The OpenTelemetry project is an ambitious endeavor with of goal of bringing together various technologies to form a vendor neutral observability platform. Within the past year, many of the biggest names in tech provide native support within their commercial projects.

Formed through a merger of the OpenTracing and OpenCensus projects under the Cloud Native Computing Foundation (CNCF), OpenTelemetry (powered by observIQ’s log agent, Stanza) aims to make rich data collections across applications easier and more consumable.

What Is the OpenTelemetry Project?

OpenTelemetry is an ecosystem of instrumentation libraries and tools that are used to generate, collect, process, and export telemetry data for analysis. OpenTelemetry helps you better understand your software behavior and performance.
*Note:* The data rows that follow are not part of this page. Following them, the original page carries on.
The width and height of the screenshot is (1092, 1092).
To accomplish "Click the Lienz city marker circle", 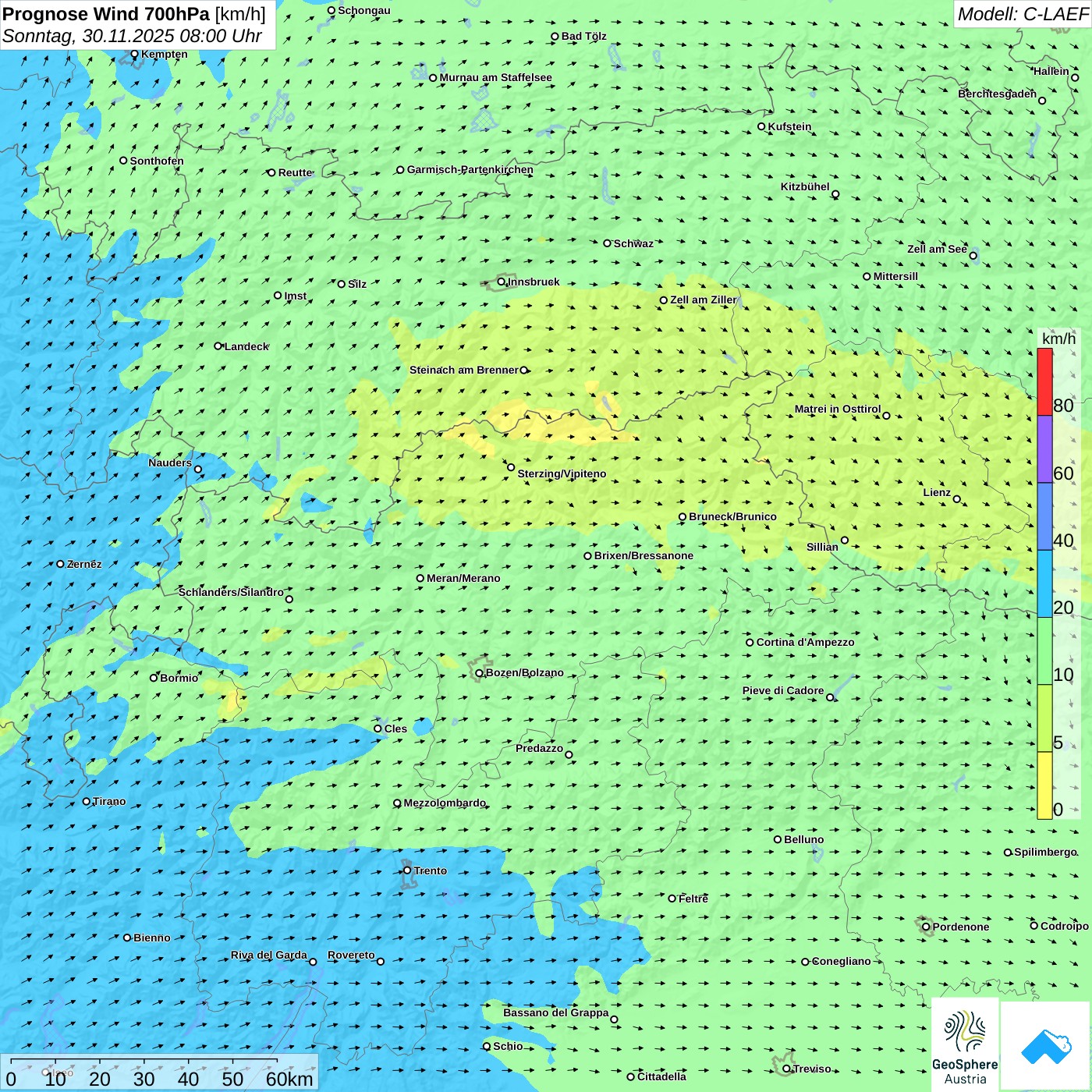I will click(x=957, y=499).
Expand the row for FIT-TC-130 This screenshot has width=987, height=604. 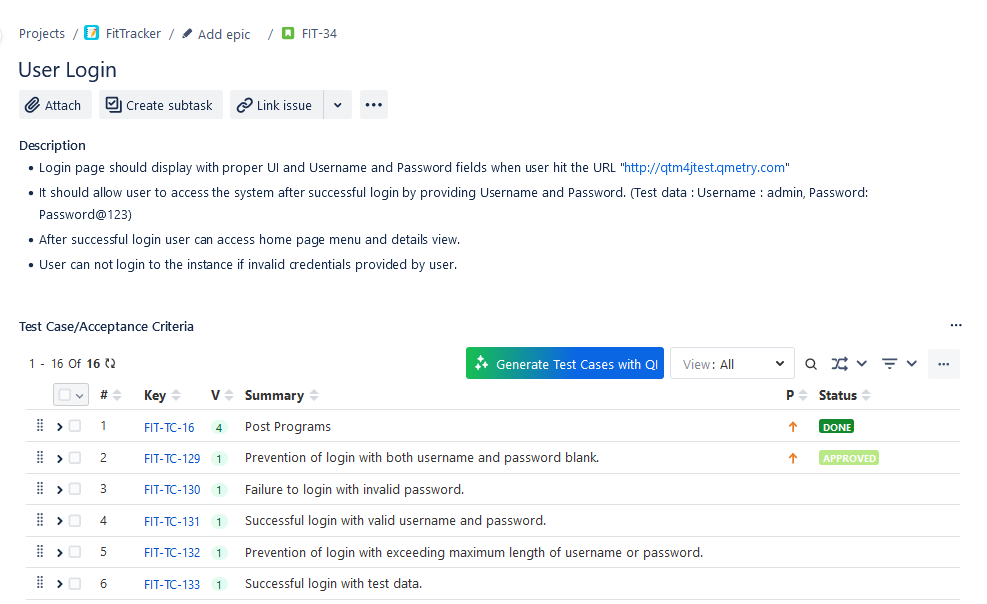(59, 490)
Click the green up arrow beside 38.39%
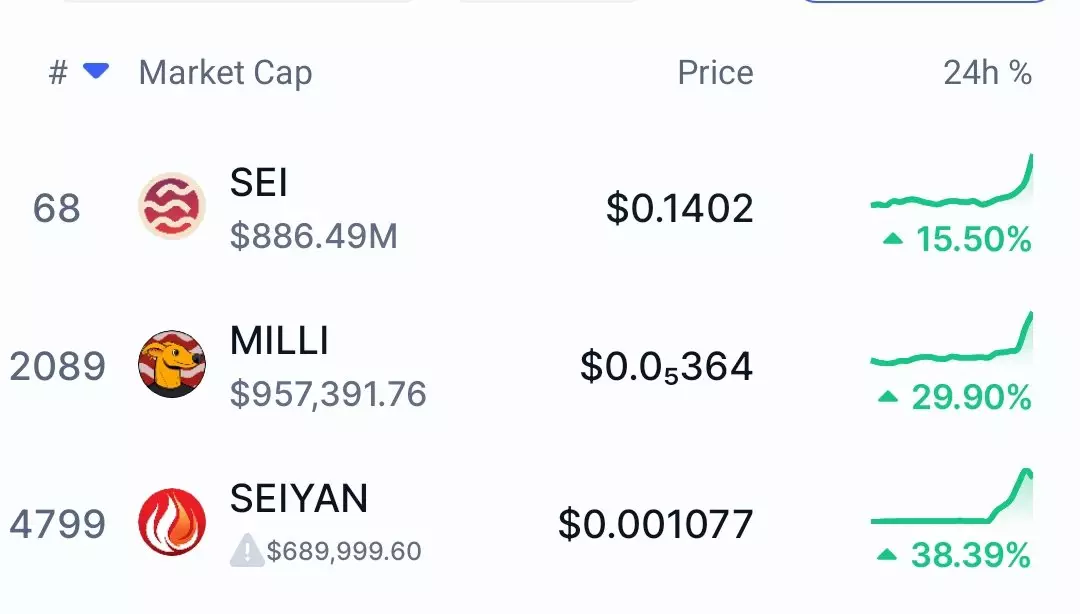The width and height of the screenshot is (1080, 614). click(887, 555)
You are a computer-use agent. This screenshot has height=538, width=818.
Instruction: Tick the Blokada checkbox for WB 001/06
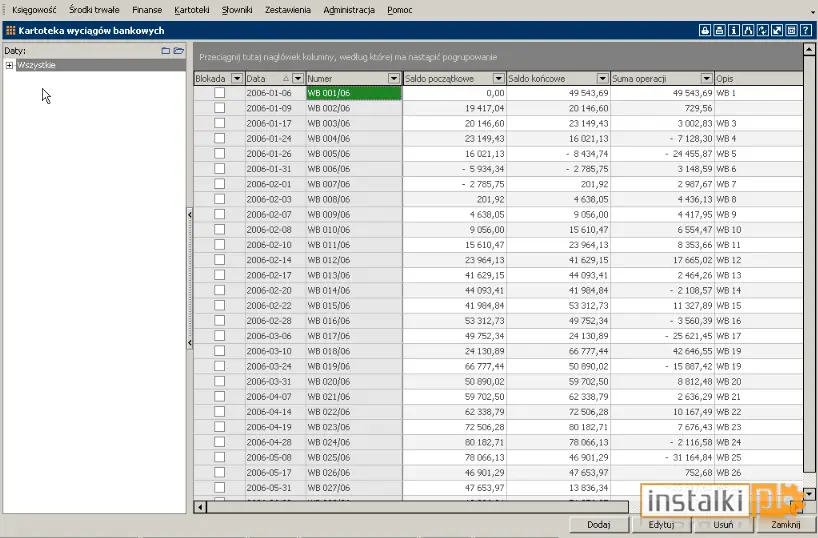point(220,93)
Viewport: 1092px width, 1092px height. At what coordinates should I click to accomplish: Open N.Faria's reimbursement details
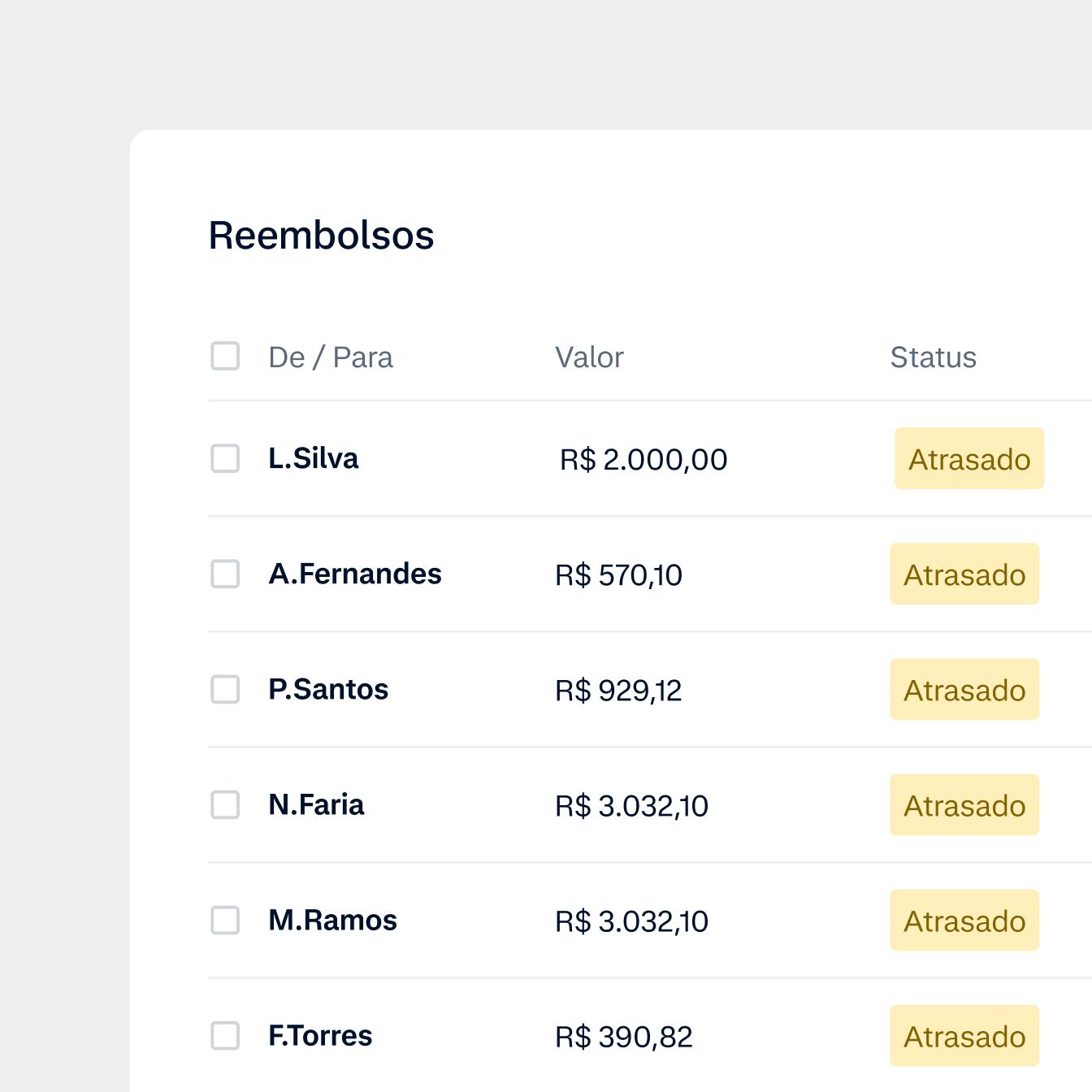(x=316, y=804)
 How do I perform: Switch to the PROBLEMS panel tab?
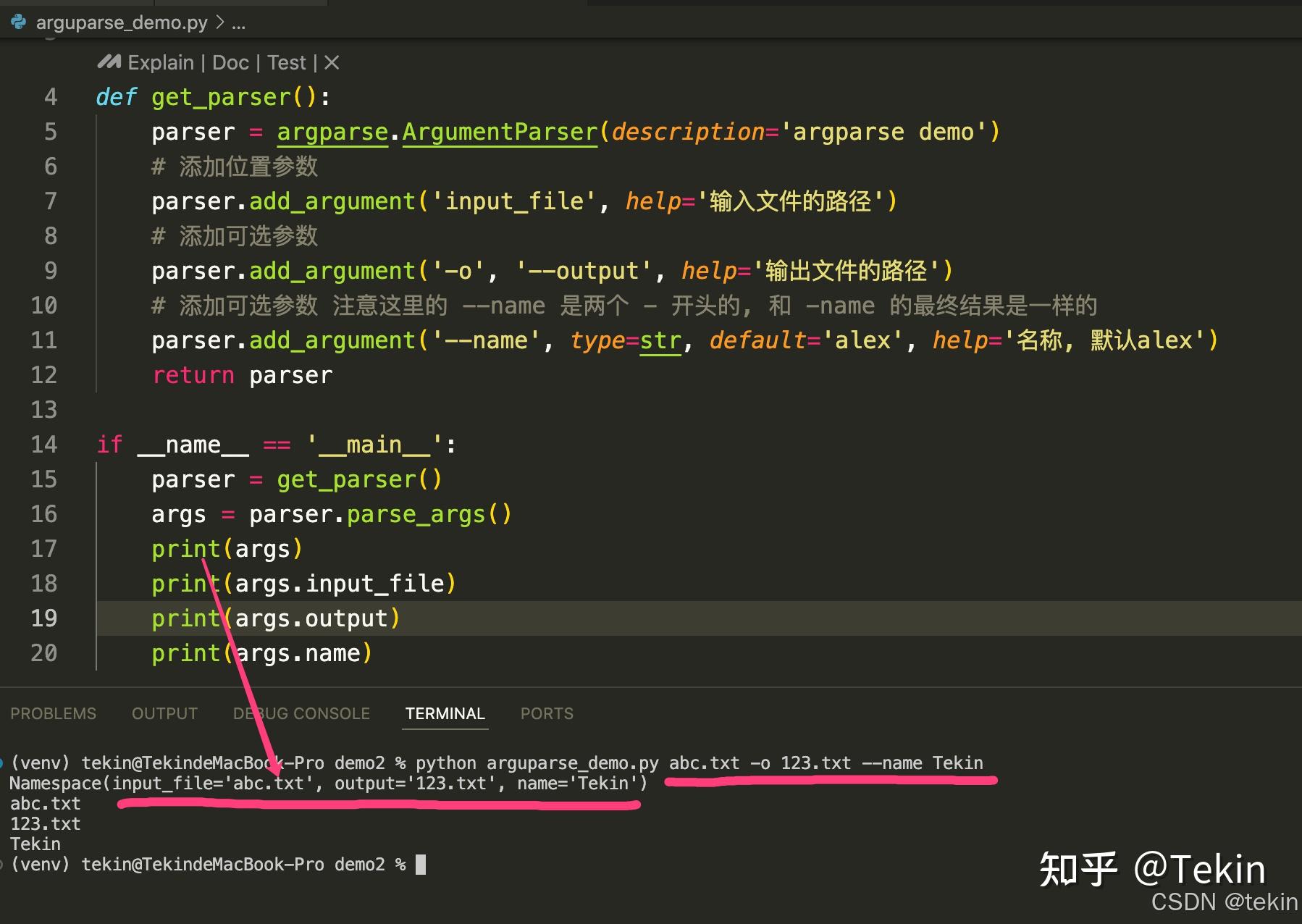(53, 713)
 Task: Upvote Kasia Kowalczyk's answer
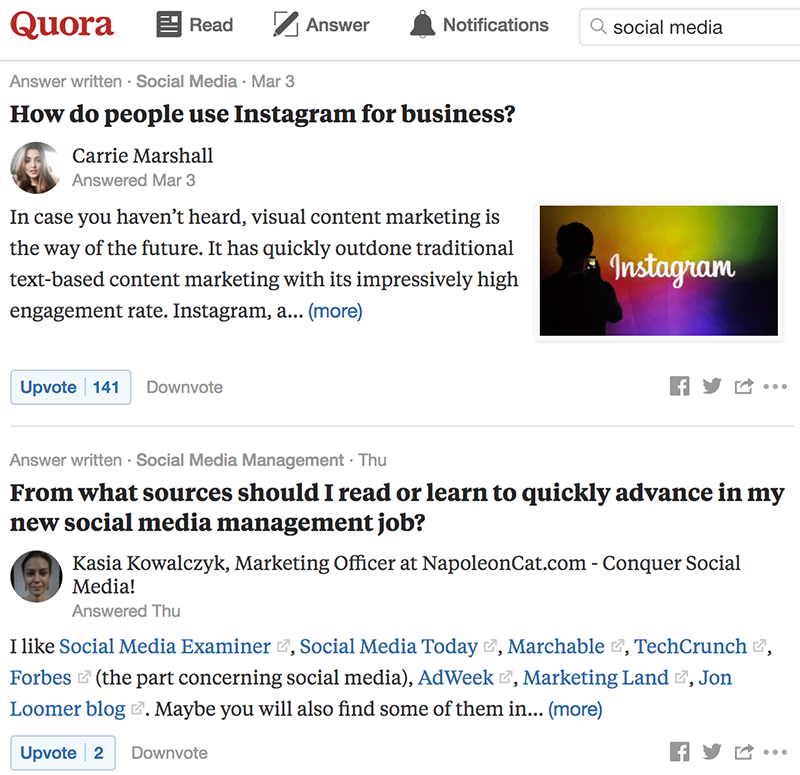(x=62, y=753)
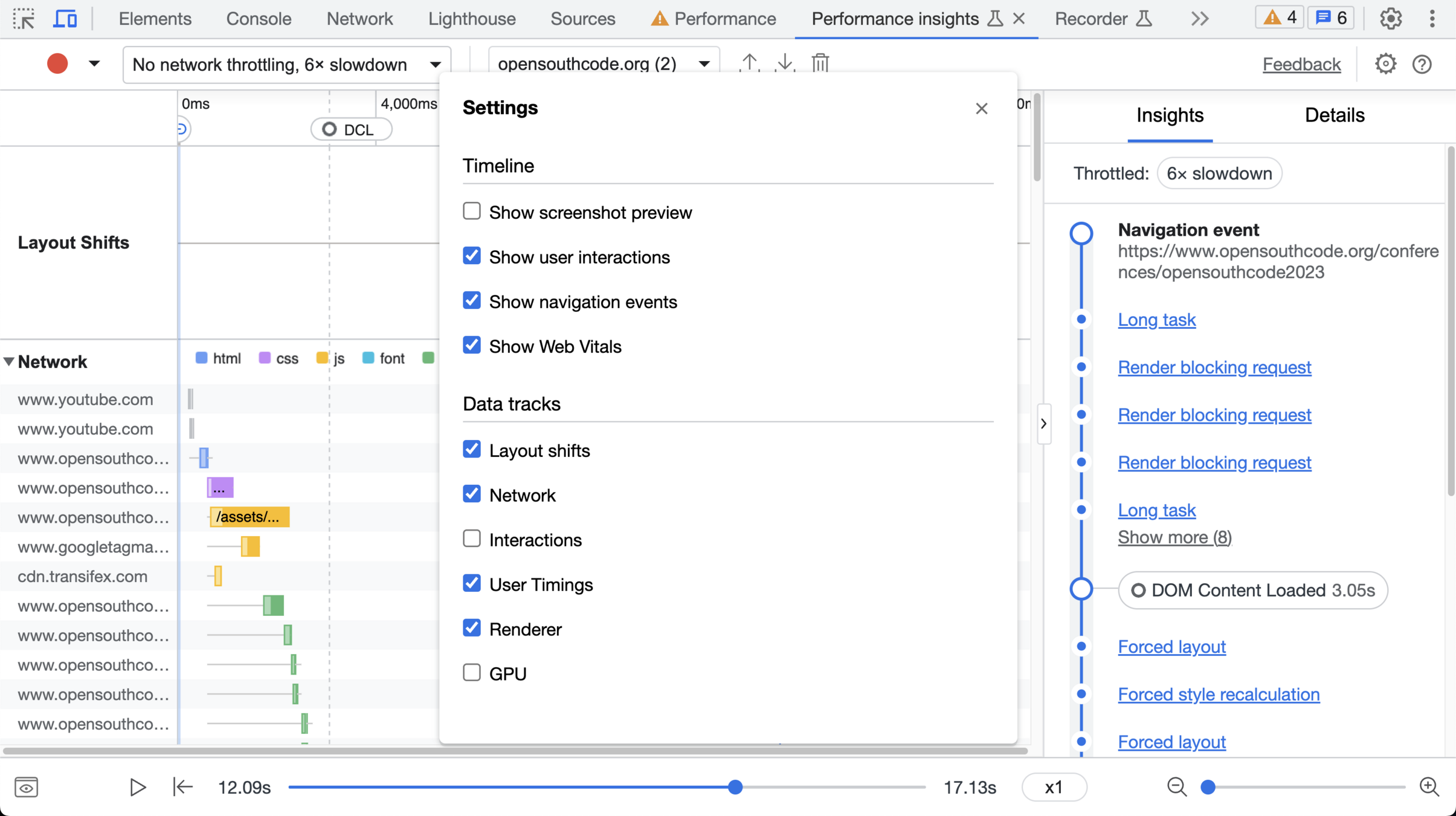
Task: Click the inspect element picker icon
Action: tap(24, 19)
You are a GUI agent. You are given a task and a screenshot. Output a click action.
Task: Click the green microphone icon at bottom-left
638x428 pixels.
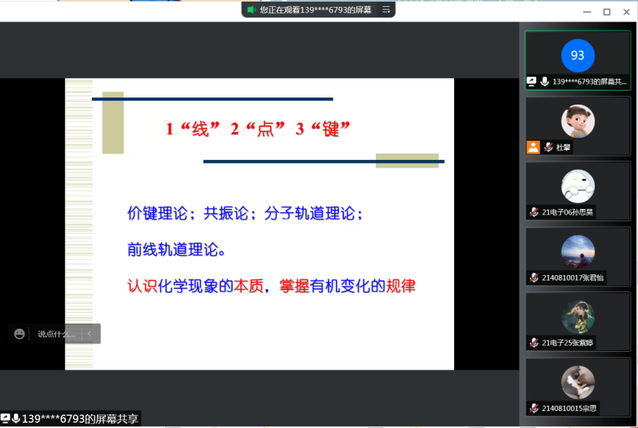(x=16, y=419)
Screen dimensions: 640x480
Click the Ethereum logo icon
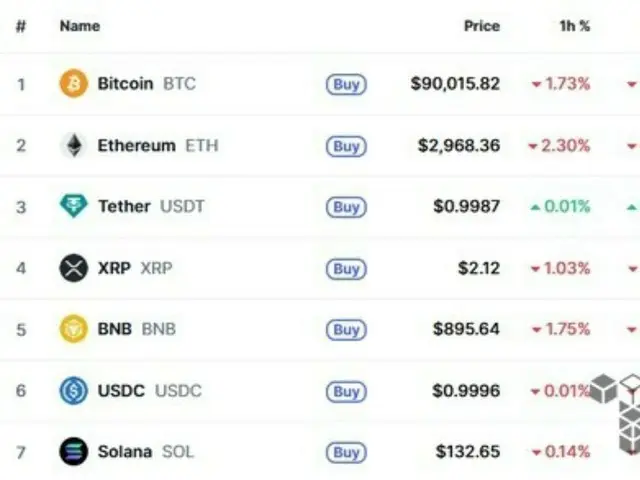pos(74,146)
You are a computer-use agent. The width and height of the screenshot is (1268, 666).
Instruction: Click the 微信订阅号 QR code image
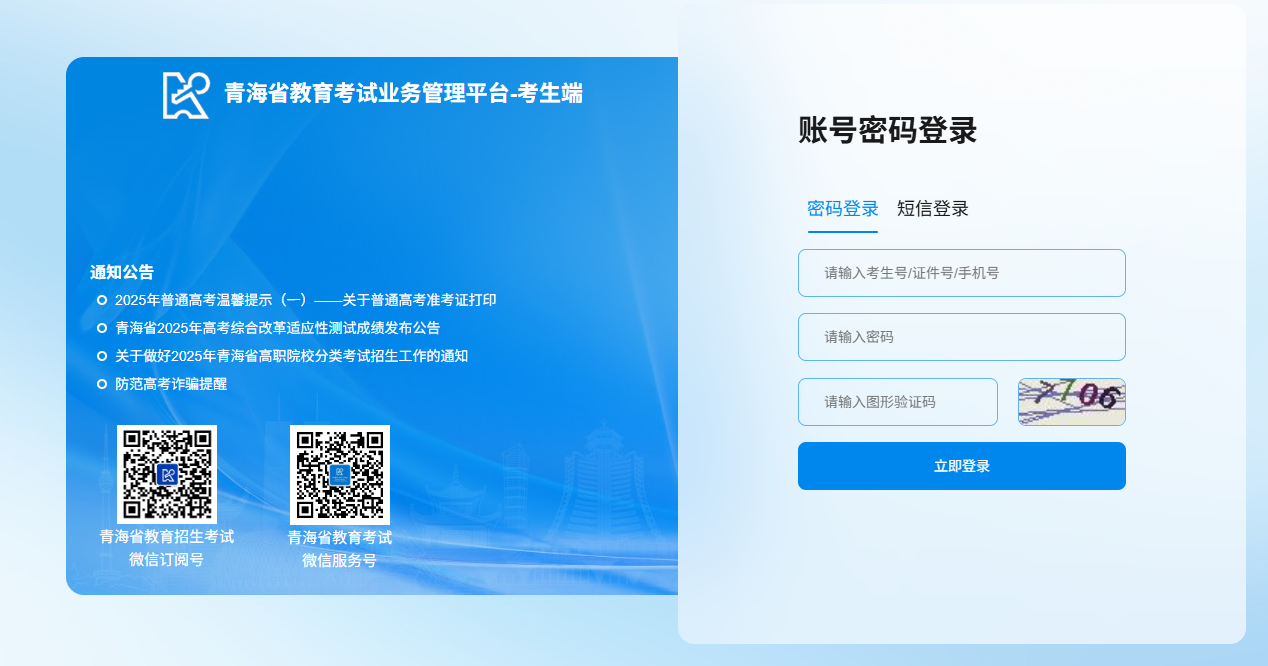pos(167,474)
OpenTelemetry provides a standard using open-source software to produce metrics from cloud-native infrastructure and applications. Using language-specific instrumentation libraries, signals can be exported directly from applications. Alternately, the OpenTelemetry Collector can capture signals from web frameworks, RPC systems, storage clients, and other applications in use.

OpenTelemetry Examples

OpenTelemetry can be used to capture logs, metrics, and traces. This allows you to observe the state of microservices within applications. You can trace requests as they flow between microservices, capture related events, and track resource usage of shared systems.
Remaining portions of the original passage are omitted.